When subsea cables come onshore, they’re often close in proximity to each other. The congregation of cables is referred to as a ‘hub.’ Subsea cable hubs transit content to its desired destination in the same manner that airport hubs transit passengers. For example, searching for apartments in Los Angeles from Mumbai, an Internet search transits through a hub in Japan where subsea cables land before connecting to the website hosted in Los Angeles. By comparison, an airplane from Mumbai to Los Angeles might first stop at Japan’s Narita airport before it continues to transit to Los Angeles. As for subsea cables, Japan is Asia’s primary hub. Other primary hubs are Hong Kong and Singapore. Secondary hubs serve the same purpose but land fewer cables. Guam and Australia are secondary hubs.

Time is Money

‘Time is Money’ is far more quantifiable as more subsea cables are deployed. Reliable video conferencing reduces business travel and office expenses while increasing worker productivity. To illustrate this point, consider this—a century ago, travel between San Francisco and Mumbai (via Singapore hub) took about two months. Before COVID-19, it took 24 hours by plane as few businesses embraced video conferencing. Today that trip is still taken by plane in about 24 hours, but it can also be taken by subsea cable in 205 milliseconds! (One millisecond is 1/1,000th of one second; a blink of an eye is 100 milliseconds).

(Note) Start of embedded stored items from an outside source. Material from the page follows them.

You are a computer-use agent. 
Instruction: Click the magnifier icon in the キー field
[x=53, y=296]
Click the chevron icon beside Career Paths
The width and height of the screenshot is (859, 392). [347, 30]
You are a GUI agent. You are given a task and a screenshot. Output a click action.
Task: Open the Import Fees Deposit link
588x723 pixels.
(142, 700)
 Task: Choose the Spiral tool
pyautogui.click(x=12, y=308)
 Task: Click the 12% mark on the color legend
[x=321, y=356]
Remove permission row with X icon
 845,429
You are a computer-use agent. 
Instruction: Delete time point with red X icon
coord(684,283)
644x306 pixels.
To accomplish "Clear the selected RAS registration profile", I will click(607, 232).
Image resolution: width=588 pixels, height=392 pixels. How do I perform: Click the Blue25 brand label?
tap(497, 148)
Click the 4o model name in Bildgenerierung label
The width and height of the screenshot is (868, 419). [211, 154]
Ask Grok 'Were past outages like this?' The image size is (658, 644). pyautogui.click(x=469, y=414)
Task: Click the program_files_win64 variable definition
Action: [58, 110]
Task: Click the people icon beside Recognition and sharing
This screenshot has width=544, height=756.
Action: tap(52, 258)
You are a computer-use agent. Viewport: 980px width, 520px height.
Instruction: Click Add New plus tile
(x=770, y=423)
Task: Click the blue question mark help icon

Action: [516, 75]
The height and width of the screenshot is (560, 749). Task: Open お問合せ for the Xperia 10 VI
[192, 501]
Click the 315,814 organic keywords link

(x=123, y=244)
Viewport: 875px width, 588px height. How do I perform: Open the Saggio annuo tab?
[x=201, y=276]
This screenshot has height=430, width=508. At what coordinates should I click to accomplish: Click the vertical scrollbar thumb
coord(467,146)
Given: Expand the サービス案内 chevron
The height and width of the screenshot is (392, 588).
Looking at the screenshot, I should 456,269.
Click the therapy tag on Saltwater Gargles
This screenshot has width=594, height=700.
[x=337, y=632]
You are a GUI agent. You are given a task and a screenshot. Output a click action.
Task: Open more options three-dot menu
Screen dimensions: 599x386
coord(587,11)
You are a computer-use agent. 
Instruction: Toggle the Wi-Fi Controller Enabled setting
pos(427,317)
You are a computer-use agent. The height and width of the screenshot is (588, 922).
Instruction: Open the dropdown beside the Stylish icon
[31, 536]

Whether by air or by sea, traveling from Mumbai to Los Angeles transits through hubs in various locations, including Japan. Where there are few or even one subsea cable, the role of the hub is a matter of life or death. Consider the current situation with the Guam-Saipan cable.

Guam-Saipan Cable System

Saipan is part of the Commonwealth of the Northern Mariana Islands (CNMI) in the Western Pacific, and the Guam-Saipan is their lifeline to the rest of the world. The 218-kilometer repeaterless cable was completed in 1997 for $15m with a design life of 25 years. It performed well for nearly 20 years, bringing investment into Saipan, growing its tourism-driven economy, and improving the citizens’ quality of life. And then, one day, things went dark.

What Happens When A Subsea Cable Stops Working?

On July 9th, 2015, the lone subsea cable connecting Saipan to Guam stopped working. It was a front-and-center view of a subsea cable’s economic impact. The cable cut resulted in Saipan’s disconnection from the world. The global discussion and actions that followed have brought subsea cables into the general public’s view, shaped regulatory decisions, and increased investment in subsea cable diversity to protect against future risk of digital darkness.